§ TASK PROMPT
Arrange these lines as a numbered list, leaving out any blank lines.

[Extracted records]

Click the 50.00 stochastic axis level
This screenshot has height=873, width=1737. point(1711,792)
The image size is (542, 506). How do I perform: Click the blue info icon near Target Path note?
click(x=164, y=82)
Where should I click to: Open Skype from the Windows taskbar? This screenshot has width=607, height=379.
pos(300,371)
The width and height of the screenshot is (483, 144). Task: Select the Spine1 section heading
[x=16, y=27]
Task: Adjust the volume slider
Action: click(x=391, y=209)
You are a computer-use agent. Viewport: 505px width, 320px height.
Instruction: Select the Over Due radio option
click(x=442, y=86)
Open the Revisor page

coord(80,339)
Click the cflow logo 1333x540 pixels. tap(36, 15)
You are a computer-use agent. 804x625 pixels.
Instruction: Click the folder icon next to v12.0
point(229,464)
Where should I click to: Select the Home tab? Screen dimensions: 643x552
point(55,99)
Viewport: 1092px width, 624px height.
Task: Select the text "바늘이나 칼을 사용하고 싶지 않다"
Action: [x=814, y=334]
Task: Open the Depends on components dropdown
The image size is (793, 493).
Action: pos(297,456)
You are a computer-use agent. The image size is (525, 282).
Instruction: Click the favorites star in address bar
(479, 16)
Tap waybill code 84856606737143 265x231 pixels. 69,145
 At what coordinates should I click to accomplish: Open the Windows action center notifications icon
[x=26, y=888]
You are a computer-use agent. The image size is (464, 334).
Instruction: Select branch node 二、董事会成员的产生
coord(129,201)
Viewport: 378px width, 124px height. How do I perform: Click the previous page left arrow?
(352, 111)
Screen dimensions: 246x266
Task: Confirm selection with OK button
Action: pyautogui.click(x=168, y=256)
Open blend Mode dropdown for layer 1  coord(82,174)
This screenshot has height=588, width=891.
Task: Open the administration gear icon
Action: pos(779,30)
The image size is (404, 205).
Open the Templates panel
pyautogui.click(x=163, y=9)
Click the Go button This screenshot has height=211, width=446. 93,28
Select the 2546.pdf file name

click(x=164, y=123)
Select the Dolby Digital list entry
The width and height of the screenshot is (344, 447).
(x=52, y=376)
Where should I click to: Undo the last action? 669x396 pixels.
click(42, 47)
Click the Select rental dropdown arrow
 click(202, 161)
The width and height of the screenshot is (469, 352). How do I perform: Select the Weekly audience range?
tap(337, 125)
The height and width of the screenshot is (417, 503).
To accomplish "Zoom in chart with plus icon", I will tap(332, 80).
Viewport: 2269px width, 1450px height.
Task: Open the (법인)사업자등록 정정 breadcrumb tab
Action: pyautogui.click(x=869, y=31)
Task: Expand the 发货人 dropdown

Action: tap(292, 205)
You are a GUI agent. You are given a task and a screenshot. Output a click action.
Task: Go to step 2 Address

§ SOLUTION TO THIS EXERCISE
1. Click the 50.00 stochastic axis level
2. This screenshot has height=873, width=1737. point(1711,792)
3. The image size is (542, 506). How do I perform: Click the blue info icon near Target Path note?
4. click(x=164, y=82)
5. Where should I click to: Open Skype from the Windows taskbar? This screenshot has width=607, height=379.
6. pos(300,371)
7. The width and height of the screenshot is (483, 144). Task: Select the Spine1 section heading
8. [x=16, y=27]
9. Task: Adjust the volume slider
10. Action: click(x=391, y=209)
11. You are a computer-use agent. Viewport: 505px width, 320px height.
12. Instruction: Select the Over Due radio option
13. click(x=442, y=86)
14. Open the Revisor page
15. coord(80,339)
16. Click the cflow logo 1333x540 pixels. tap(36, 15)
17. You are a computer-use agent. 804x625 pixels.
18. Instruction: Click the folder icon next to v12.0
19. point(229,464)
20. Where should I click to: Select the Home tab? Screen dimensions: 643x552
21. point(55,99)
22. Viewport: 1092px width, 624px height.
23. Task: Select the text "바늘이나 칼을 사용하고 싶지 않다"
24. Action: [x=814, y=334]
25. Task: Open the Depends on components dropdown
26. The image size is (793, 493).
27. Action: pos(297,456)
28. You are a computer-use agent. The image size is (525, 282).
29. Instruction: Click the favorites star in address bar
30. (479, 16)
31. Tap waybill code 84856606737143 265x231 pixels. 69,145
32.  At what coordinates should I click to accomplish: Open the Windows action center notifications icon
33. [x=26, y=888]
34. You are a computer-use agent. The image size is (464, 334).
35. Instruction: Select branch node 二、董事会成员的产生
36. coord(129,201)
37. Viewport: 378px width, 124px height. How do I perform: Click the previous page left arrow?
38. (352, 111)
39. Screen dimensions: 246x266
40. Task: Confirm selection with OK button
41. Action: pyautogui.click(x=168, y=256)
42. Open blend Mode dropdown for layer 1  coord(82,174)
43. This screenshot has height=588, width=891.
44. Task: Open the administration gear icon
45. Action: pos(779,30)
46. The image size is (404, 205).
47. Open the Templates panel
48. pyautogui.click(x=163, y=9)
49. Click the Go button This screenshot has height=211, width=446. 93,28
50. Select the 2546.pdf file name
51. click(x=164, y=123)
52. Select the Dolby Digital list entry
53. The width and height of the screenshot is (344, 447).
54. (x=52, y=376)
55. Where should I click to: Undo the last action? 669x396 pixels.
56. click(42, 47)
57. Click the Select rental dropdown arrow
58.  click(202, 161)
59. The width and height of the screenshot is (469, 352). How do I perform: Select the Weekly audience range?
60. tap(337, 125)
61. The height and width of the screenshot is (417, 503).
62. To accomplish "Zoom in chart with plus icon", I will tap(332, 80).
63. Viewport: 2269px width, 1450px height.
64. Task: Open the (법인)사업자등록 정정 breadcrumb tab
65. Action: pyautogui.click(x=869, y=31)
66. Task: Expand the 发货人 dropdown
67. Action: tap(292, 205)
68. You are a GUI agent. You are given a task and a screenshot. Output a click action.
69. Task: Go to step 2 Address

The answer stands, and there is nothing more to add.